Propos recueillis par Tamian Derivry, aidé, pour la transcription, par Eléonore de Vulpillières
Dans cet entretien, qui s’inscrit dans le travail de la Chaire de mise en perspective internationale de la notion de souveraineté numérique, Stéphanie Balme, Doyenne du Collège universitaire de Sciences Po, Professeure à PSIA et spécialiste de la Chine, apporte un éclairage sur la stratégie de puissance et d’indépendance technologique chinoise dans un contexte de tensions accrues avec les États-Unis. Elle aborde également la cristallisation des tensions entre Américains, Chinois et Européens autour du réseau social chinois TikTok.
La souveraineté numérique est un terme européen. Les Chinois parlent plutôt d’indépendance numérique. Il faut aussi préciser ce qu’on entend par « numérique » car aujourd’hui, en Europe, on parle de souveraineté numérique pour désigner des choses aussi différentes que la souveraineté des données, la souveraineté informationnelle, mais aussi la souveraineté des infrastructures au sens de souveraineté technologique, c’est-à-dire des chaînes d’approvisionnement en semi-conducteurs, ou encore des infrastructures de data centers.
La dernière Assemblée nationale populaire, qui s’est achevée en mars 2023 à l’issue d’un long processus électoral, a laissé place à une nouvelle équipe dirigeante dont le programme mentionne explicitement la question de l’indépendance technologique et numérique de la Chine. Mais la volonté de devenir une grande puissance technologique et numérique est déjà centrale dans l’agenda politique du PCC depuis le milieu des années 2010. Cela est lié à la trajectoire du pouvoir de Xi Jinping, qui a construit dans cet objectif de puissance et d’indépendance un discours de réaction vis-à-vis des Américains. La Chine considère que ces derniers font tout pour bloquer son indépendance technologique et numérique.

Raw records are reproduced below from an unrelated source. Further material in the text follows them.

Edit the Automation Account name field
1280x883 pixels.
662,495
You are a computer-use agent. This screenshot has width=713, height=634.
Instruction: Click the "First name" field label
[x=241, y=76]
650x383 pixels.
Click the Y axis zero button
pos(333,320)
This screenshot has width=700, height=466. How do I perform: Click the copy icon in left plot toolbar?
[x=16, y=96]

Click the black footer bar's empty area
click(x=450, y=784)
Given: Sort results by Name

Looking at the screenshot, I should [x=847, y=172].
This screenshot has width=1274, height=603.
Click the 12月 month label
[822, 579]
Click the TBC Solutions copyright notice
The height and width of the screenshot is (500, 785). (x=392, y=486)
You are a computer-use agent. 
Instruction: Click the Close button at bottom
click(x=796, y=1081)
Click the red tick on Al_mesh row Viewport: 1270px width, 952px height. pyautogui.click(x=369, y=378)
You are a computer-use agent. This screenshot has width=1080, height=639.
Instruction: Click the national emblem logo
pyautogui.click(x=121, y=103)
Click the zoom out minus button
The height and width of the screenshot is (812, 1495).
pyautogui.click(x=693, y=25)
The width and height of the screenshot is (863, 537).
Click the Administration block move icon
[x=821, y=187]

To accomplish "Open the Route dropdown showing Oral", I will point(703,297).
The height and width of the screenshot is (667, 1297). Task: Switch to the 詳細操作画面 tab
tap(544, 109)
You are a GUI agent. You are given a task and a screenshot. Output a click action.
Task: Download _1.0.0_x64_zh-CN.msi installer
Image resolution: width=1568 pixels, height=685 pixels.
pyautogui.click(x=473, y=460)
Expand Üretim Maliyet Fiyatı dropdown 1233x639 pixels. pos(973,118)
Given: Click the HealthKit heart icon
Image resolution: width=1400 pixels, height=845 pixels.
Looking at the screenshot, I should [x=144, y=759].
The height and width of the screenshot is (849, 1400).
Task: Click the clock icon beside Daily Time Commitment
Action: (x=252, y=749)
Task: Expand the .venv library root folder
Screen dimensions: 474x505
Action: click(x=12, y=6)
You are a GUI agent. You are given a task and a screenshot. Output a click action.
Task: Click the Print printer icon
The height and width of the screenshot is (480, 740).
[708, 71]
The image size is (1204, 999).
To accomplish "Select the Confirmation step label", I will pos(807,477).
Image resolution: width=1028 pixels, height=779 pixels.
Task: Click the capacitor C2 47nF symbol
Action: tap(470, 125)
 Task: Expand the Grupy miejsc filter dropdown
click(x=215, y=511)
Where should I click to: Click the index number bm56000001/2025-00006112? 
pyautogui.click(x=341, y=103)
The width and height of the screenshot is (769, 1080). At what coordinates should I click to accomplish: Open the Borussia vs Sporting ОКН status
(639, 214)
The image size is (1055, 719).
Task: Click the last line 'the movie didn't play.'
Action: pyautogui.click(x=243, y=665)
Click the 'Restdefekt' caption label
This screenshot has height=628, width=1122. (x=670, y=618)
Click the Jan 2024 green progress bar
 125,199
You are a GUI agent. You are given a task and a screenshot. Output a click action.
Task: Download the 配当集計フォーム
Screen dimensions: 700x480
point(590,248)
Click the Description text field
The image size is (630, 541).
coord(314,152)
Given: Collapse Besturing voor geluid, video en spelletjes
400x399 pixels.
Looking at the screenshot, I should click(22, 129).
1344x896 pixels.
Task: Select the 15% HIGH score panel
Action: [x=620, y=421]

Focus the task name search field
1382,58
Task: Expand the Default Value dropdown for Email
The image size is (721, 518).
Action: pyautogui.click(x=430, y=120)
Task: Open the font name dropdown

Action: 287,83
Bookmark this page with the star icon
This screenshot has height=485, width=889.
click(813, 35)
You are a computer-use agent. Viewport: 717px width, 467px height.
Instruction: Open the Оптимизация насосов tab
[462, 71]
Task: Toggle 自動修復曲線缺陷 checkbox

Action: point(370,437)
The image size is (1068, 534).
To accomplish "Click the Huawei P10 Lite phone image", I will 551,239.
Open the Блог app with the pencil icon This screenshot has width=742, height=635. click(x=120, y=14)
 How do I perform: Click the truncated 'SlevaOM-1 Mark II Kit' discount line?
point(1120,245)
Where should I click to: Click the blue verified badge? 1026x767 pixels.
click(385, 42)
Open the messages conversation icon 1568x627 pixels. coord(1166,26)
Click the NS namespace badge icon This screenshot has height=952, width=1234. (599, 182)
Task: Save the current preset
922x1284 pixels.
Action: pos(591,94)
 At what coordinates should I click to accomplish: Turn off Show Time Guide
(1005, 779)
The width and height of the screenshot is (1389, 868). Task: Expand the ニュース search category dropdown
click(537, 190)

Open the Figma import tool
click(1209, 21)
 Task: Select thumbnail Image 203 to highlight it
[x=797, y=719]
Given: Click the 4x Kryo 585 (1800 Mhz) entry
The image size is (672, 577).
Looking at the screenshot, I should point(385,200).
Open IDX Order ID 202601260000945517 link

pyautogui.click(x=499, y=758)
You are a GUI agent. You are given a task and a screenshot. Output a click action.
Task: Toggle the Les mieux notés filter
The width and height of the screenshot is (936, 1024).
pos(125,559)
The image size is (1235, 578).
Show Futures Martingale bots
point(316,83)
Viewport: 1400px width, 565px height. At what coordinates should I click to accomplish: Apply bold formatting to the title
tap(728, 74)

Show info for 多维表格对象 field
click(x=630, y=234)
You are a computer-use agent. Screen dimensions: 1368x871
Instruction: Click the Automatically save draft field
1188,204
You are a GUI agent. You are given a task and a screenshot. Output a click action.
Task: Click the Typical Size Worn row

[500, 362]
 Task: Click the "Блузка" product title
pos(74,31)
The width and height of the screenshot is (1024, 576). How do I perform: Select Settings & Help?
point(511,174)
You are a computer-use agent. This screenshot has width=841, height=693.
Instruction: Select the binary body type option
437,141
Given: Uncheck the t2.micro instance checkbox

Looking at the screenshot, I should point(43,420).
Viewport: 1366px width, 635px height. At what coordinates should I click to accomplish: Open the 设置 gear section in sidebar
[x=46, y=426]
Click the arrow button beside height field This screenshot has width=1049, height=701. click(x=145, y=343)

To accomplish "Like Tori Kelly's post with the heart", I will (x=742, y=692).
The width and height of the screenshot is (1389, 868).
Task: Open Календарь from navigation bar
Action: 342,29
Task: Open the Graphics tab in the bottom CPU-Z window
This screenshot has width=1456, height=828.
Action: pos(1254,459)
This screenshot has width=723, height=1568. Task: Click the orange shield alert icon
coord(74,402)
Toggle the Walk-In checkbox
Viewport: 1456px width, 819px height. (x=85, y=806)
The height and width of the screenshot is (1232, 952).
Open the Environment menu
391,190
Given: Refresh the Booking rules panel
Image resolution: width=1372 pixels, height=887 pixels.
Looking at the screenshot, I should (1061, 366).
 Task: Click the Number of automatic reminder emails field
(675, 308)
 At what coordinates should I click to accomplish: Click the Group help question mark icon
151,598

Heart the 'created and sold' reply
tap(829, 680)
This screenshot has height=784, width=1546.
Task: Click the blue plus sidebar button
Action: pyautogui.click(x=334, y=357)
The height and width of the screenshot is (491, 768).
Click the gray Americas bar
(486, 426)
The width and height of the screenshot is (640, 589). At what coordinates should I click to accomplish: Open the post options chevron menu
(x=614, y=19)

Deux documents, réaffirmés lors de l’Assemblée nationale populaire de mars dernier, illustrent les ambitions chinoises : le plan Made in China 2025, élaboré par le premier ministre Li Keqiang et publié en 2015, et le 14e plan technologique et scientifique de la Chine. La première étape de cette stratégie, aux alentours de 2020, prévoit que la Chine soit la plus performante du groupe des pays en développement. La deuxième étape, en 2030, prévoit que la Chine figure en bonne place au sein des pays industrialisés et riches. Quant à la troisième étape, elle prévoit que la Chine soit à l’horizon 2049, l’année du centième anniversaire de la fondation de la République populaire de Chine, la première puissance technologique et scientifique du monde.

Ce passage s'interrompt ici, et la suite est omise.